* **SOURCE DOCUMENT**:
▼

CCJS@cc.nu.OZ.AU (James Smith) (11/13/89)

Path: cc!ccjs
From: CCJS@cc.nu.oz (James Smith)
Newsgroups: rec.music.gaffa
Subject: Re: Watching You Without Me
Message-ID: <11168@cc.nu.oz>
Date: 13 Nov 89 19:52:08 -1000
References: <8911072228.13166@munnari.oz.au> <1989Nov8.143600.18012@eddie.mit.edu>
Organization: University of Newcastle
Lines: 24

Don't ignore don't ignore me, let me in and don't be long.

Jon Drukman writes:

> However, this answer is
> totally unsatisfactory!  Where the KBC claims the last phrase is
> "and don't be long" the music seems to have an extra syllable that
> just can't be accounted for with this ridiculous phrase!  In Joe's
> theory, the wording was "I'm alone here now" - the problem is that
> "alone" has the nice unstressed/stressed pattern that the music has,
> and "and don't" doesn't have enough syllables to cover.

Try stretching the 'me' to two syllables.  It works.

Jim

P.S. No offence meant.  I have a terrible habit of playing
devil's advocate.

▲

* **SOURCE EXCERPT**:

▼

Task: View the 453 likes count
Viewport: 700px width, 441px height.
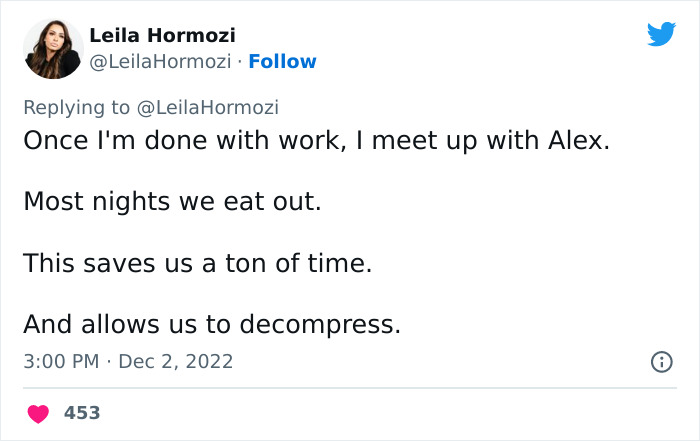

▲

* **WHAT YOU WILL DO**:
a: In the newsgroup post, which word does Jim suggest stretching to two syllables?
b: Reproduce the newsgroup post word for word, starting at "CCJS@cc.nu.OZ.AU (James Smith)" and ending at "don't be long.".

* **ANSWERS FOR THE EXERCISE**:
a: 'me'

b:
CCJS@cc.nu.OZ.AU (James Smith) (11/13/89)

Path: cc!ccjs
From: CCJS@cc.nu.oz (James Smith)
Newsgroups: rec.music.gaffa
Subject: Re: Watching You Without Me
Message-ID: <11168@cc.nu.oz>
Date: 13 Nov 89 19:52:08 -1000
References: <8911072228.13166@munnari.oz.au> <1989Nov8.143600.18012@eddie.mit.edu>
Organization: University of Newcastle
Lines: 24

Don't ignore don't ignore me, let me in and don't be long.